SUPPLIED TEXT =
>> Begin
6 feb. 2007

It's often seemed to me that the canon of high/late European modernist literature and the canon of capital T "Theory" were co-extensive. Thus an interest in Celan, Char, and Beckett goes perfectly well with an interest in Derrida, Levinas, Blanchot, and Heidegger. Foucault wrote a book on Roussel, after all, and Barthes was an early defender of the nouveau roman. Blanchot himself was a novelist.

This idea is hardly new with me, but I think it has certain implications that haven't been fully spelled out. One is that a certain intellectual proximity between theorists and writers is taken for granted in certain circles. When French theory is applied in English departments, it is often done in a way that doesn't presuppose this proximity. In other words, the "leap" is greater from the theory to the text because there is not that ready-made connection that you find when Derrida writes about Jabès. It's the complaint that French (or European) theory is de-contextualized in the US academy. It would be like taking an essay by Charles Bernstein and "applying" it to some French poet, without taking into account the intellectual milieu of Bernstein, his own intellectual habitus and the way Charles might have been influenced by Creeley or Kerouac or Grenier.

Now when Gamoneda translates Mallarmé (with his daughter who is professor of French), then there is a desire to lay claim to that particular high modern / Blanchot tradition. That is the way Gamoneda is championed, in this kind of language and rhetoric. It is not so much that you need modernist theory to deal with Gamoneda or Valente, but that you want to establish a kind of affiliation, and this takes place through a kind of "high modern" rhetoric that draws on Heidegger and Blanchot for its vocabulary.
>> End
JOB 1 =
Put every line of the entries below into a numbered list, skipping the blank lines.

(Data extracted from a collection)
>> Begin
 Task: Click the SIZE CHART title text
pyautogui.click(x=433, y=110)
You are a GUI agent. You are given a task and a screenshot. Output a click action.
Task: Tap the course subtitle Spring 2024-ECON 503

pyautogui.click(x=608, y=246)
>> End
JOB 2 =
Transcribe the passage above on modernist literature and Theory in full, word for word.

ANSWER 1 =
1.  Task: Click the SIZE CHART title text
2. pyautogui.click(x=433, y=110)
3. You are a GUI agent. You are given a task and a screenshot. Output a click action.
4. Task: Tap the course subtitle Spring 2024-ECON 503
5. pyautogui.click(x=608, y=246)

ANSWER 2 =
6 feb. 2007

It's often seemed to me that the canon of high/late European modernist literature and the canon of capital T "Theory" were co-extensive. Thus an interest in Celan, Char, and Beckett goes perfectly well with an interest in Derrida, Levinas, Blanchot, and Heidegger. Foucault wrote a book on Roussel, after all, and Barthes was an early defender of the nouveau roman. Blanchot himself was a novelist.

This idea is hardly new with me, but I think it has certain implications that haven't been fully spelled out. One is that a certain intellectual proximity between theorists and writers is taken for granted in certain circles. When French theory is applied in English departments, it is often done in a way that doesn't presuppose this proximity. In other words, the "leap" is greater from the theory to the text because there is not that ready-made connection that you find when Derrida writes about Jabès. It's the complaint that French (or European) theory is de-contextualized in the US academy. It would be like taking an essay by Charles Bernstein and "applying" it to some French poet, without taking into account the intellectual milieu of Bernstein, his own intellectual habitus and the way Charles might have been influenced by Creeley or Kerouac or Grenier.

Now when Gamoneda translates Mallarmé (with his daughter who is professor of French), then there is a desire to lay claim to that particular high modern / Blanchot tradition. That is the way Gamoneda is championed, in this kind of language and rhetoric. It is not so much that you need modernist theory to deal with Gamoneda or Valente, but that you want to establish a kind of affiliation, and this takes place through a kind of "high modern" rhetoric that draws on Heidegger and Blanchot for its vocabulary.